Drug Interactions between amiodarone and cariprazine

GENERALLY AVOID: Grapefruit juice may significantly increase the plasma concentrations of orally administered amiodarone. The proposed mechanism is inhibition of CYP450 3A4-mediated first-pass metabolism in the gut wall by certain compounds present in grapefruits. In 11 nonsmoking, healthy volunteers, grapefruit juice (300 mL with drug administration, then 3 hours and 9 hours later) increased the mean peak plasma concentration (Cmax) and area under the concentration-time curve (AUC) of amiodarone (17 mg/kg single dose) by 84% and 50%, respectively, compared to water. Formation of the pharmacologically active metabolite, N-desethylamiodarone (N-DEA), was completely inhibited. Clinically, this interaction can lead to altered efficacy of amiodarone, since antiarrhythmic properties of amiodarone and N-DEA appear to differ. In the study, mean increases in PR and QTc intervals of 17.9% and 11.3%, respectively, were observed 6 hours postdose with water, while increases of 10.2% and 3.3%, respectively, were observed after administration with grapefruit juice.
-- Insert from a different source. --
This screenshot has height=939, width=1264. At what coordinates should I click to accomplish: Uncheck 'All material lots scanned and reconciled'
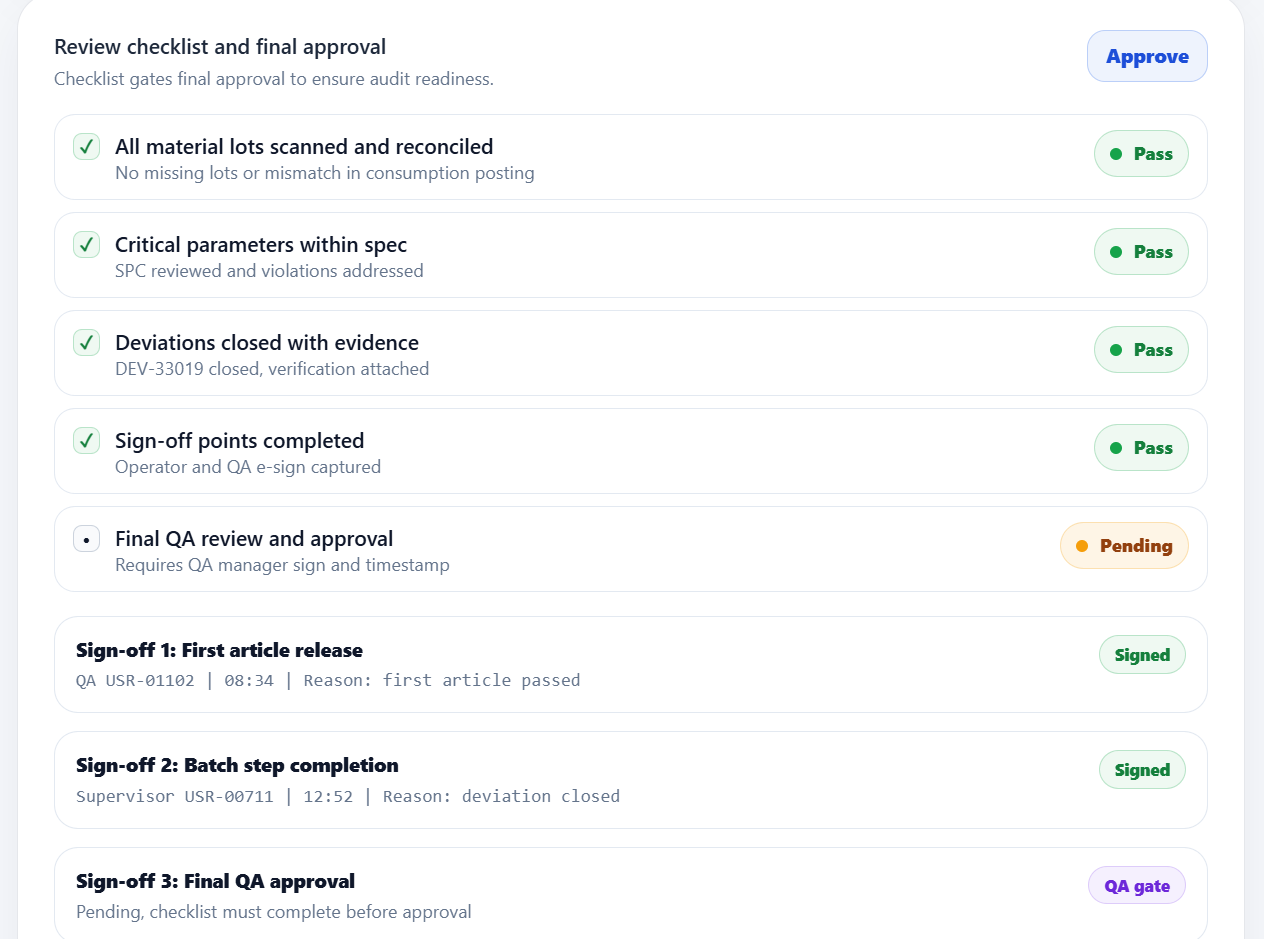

ADJUST DOSING INTERVAL: Food increases the rate and extent of absorption of amiodarone. The mechanism appears to involve the effect of food-induced physiologic changes on drug release from its formulation. In 30 healthy volunteers, administration of a single 600 mg dose of amiodarone following a high-fat meal resulted in a Cmax and AUC that were 3.8 and 2.4 times the respective values under fasting conditions. The time to reach peak plasma concentration (Tmax) was decreased by 37%, indicating an increased rate of absorption. Mean Cmax and AUC for the active metabolite, N-DEA, also increased by 32% and 55%, respectively, but there was no change in the Tmax.
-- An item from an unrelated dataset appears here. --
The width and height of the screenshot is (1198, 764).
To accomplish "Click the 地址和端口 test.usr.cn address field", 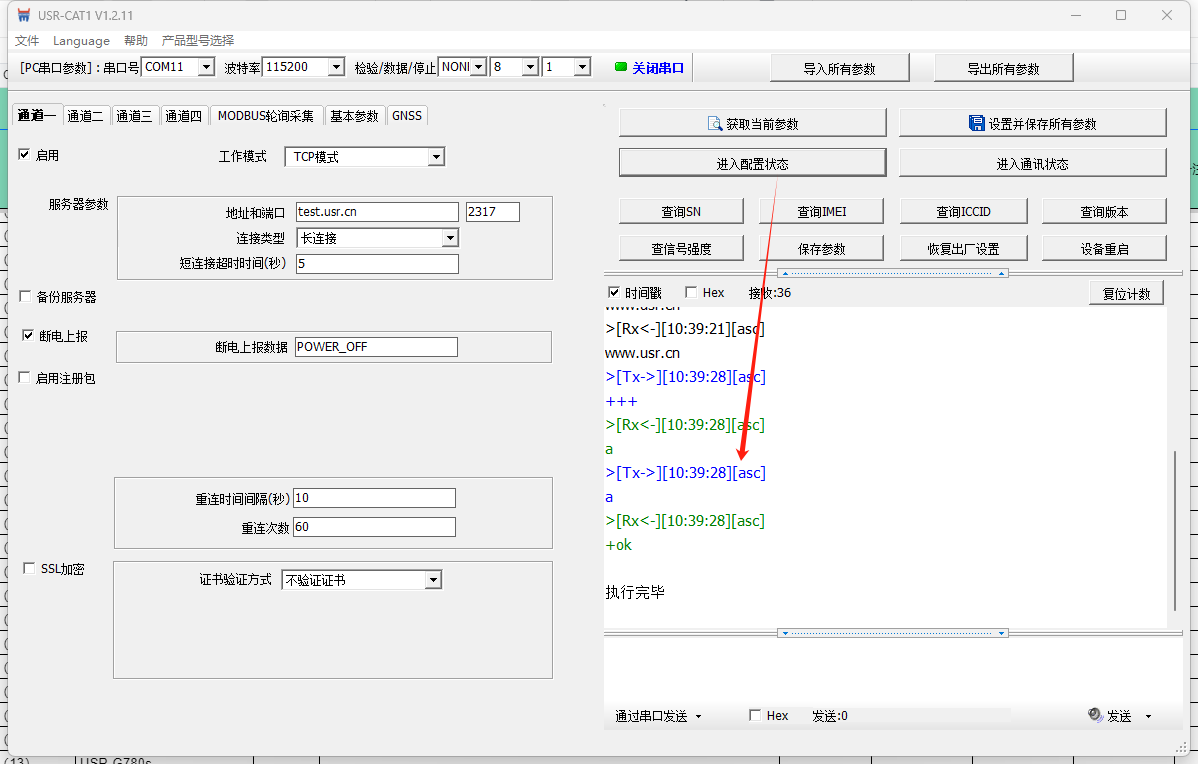I will 377,212.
MANAGEMENT: Patients treated with oral amiodarone should avoid consumption of grapefruits and grapefruit juice. In addition, oral amiodarone should be administered consistently with regard to meals.
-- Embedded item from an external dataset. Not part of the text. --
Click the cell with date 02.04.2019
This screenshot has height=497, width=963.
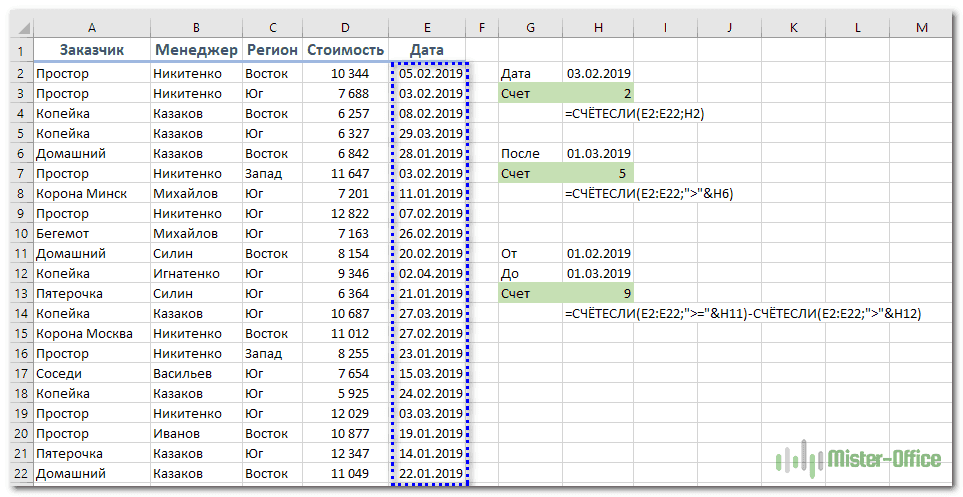click(430, 273)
GENERALLY AVOID: Grapefruit juice may increase the plasma concentrations of cariprazine. The proposed mechanism is inhibition of CYP450 3A4-mediated metabolism of cariprazine by certain compounds present in grapefruit. When cariprazine (0.5 mg/day) was coadministered with the potent CYP450 3A4 inhibitor, ketoconazole (400 mg/day), cariprazine peak plasma concentration (Cmax) and systemic exposure (AUC) increased by approximately 3.5- and 4-fold, respectively, while Cmax and AUC of DDCAR increased by approximately 1.5-fold each. The Cmax and AUC of another active metabolite, desmethyl cariprazine (DCAR), decreased by approximately one-third. The interaction has not been studied with grapefruit juice. In general, the effect of grapefruit juice is concentration-, dose- and preparation-dependent, and can vary widely among brands. Certain preparations of grapefruit juice (e.g., high dose, double strength) have sometimes demonstrated potent inhibition of CYP450 3A4, while other preparations (e.g., low dose, single strength) have typically demonstrated moderate inhibition. Increased exposure to cariprazine may increase the risk of adverse effects such as extrapyramidal symptoms, cognitive and motor impairment, hyperglycemia, dyslipidemia, weight gain, orthostatic hypotension, leucopenia, neutropenia, seizures, and dysphagia.

MANAGEMENT: Patients should avoid the consumption of grapefruit and grapefruit juice during treatment with cariprazine.